Pfizer is committed to working toward equitable access to Paxlovid for all people, aiming to deliver this therapeutic as soon as possible, once authorized or approved, and at an affordable price. During the pandemic, Pfizer will offer its oral therapy through a tiered pricing approach, pending country authorization or approval, based on the income level of each country to promote equity of access across the globe. High and upper-middle income countries will pay more than lower income countries, which will pay a not-for-profit price.

Pfizer continues to invest to support the manufacturing and distribution of Paxlovid, including exploring potential contract manufacturing options.

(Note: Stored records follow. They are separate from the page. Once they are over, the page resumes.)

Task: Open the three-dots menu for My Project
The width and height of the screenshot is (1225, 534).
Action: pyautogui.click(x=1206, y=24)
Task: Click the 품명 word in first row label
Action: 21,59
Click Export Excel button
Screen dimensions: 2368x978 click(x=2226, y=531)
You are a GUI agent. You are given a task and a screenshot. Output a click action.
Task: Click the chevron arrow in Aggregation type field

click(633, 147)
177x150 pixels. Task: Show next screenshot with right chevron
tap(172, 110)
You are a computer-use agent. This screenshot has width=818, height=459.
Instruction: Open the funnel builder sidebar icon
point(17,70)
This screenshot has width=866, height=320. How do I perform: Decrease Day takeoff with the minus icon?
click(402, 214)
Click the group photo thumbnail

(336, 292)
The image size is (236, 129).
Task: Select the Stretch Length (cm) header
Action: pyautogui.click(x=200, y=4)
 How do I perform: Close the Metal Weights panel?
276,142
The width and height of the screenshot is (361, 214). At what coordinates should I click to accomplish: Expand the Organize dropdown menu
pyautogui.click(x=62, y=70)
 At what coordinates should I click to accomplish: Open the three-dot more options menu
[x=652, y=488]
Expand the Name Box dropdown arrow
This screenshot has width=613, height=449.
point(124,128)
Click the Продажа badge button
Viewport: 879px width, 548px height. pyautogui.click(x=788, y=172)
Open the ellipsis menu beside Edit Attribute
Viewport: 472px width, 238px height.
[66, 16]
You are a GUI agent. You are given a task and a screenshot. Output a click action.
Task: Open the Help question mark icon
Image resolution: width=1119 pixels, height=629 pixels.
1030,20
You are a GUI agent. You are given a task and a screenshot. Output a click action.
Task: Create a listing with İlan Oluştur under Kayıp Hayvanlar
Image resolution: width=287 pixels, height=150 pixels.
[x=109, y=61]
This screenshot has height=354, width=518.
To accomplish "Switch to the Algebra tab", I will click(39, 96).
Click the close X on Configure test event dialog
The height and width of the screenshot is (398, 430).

Pfizer has raised its production projections from 80 million to up to 120 million courses of treatment by the end of 2022, depending on the global need.

The company has entered into agreements with multiple countries and has initiated bilateral outreach to more than 100 countries around the world. Additionally, Pfizer has signed a voluntary license agreement with the Medicines Patent Pool (MPP) for its oral treatment to help expand access, pending country regulatory authorization or approval, in 95 low- and middle-income countries that account for approximately 53% of the world’s population.

Paxlovid™ has not been approved, but has been authorized for emergency use by FDA under an EUA, for the treatment of mild-to-moderate COVID-19 in adults and pediatric patients (12 years of age and older weighing at least 40 kg (88 lbs)) with positive results of direct SARS CoV-2 viral testing, and who are at high-risk for progression to severe COVID-19, including hospitalization or death.

The emergency use of Paxlovid™ is only authorized for the duration of the declaration that circumstances exist justifying the authorization of the emergency use of drugs and biological products during the COVID-19 pandemic under Section 564(b)(1) of the Act, 21 U.S.C. § 360bbb-3(b)(1), unless the declaration is terminated or authorization revoked sooner.